▸ SET EXERCISE
Return each row below that contains the word "Viewport", treating uppercase and lowercase letters as different.

▸ INFORMATION GIVEN
----

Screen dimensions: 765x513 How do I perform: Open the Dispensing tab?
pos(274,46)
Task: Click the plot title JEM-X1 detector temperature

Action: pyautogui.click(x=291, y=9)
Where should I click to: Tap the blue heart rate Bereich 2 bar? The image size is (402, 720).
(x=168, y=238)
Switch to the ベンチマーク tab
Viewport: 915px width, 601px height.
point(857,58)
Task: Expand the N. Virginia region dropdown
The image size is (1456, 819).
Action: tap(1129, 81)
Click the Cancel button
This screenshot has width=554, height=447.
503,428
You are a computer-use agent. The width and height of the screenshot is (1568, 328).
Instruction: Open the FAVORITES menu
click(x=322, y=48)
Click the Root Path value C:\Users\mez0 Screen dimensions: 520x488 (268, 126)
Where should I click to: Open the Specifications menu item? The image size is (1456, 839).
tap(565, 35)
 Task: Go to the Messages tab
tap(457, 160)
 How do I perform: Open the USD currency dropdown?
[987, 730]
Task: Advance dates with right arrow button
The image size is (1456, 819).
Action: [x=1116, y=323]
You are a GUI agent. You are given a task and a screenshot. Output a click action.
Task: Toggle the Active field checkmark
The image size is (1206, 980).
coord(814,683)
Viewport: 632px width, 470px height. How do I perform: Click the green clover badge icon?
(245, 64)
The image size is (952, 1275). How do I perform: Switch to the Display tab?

----

▸ FINAL ANSWER
Viewport: 915px width, 601px height.
Viewport: 632px width, 470px height. How do I perform: Click the green clover badge icon?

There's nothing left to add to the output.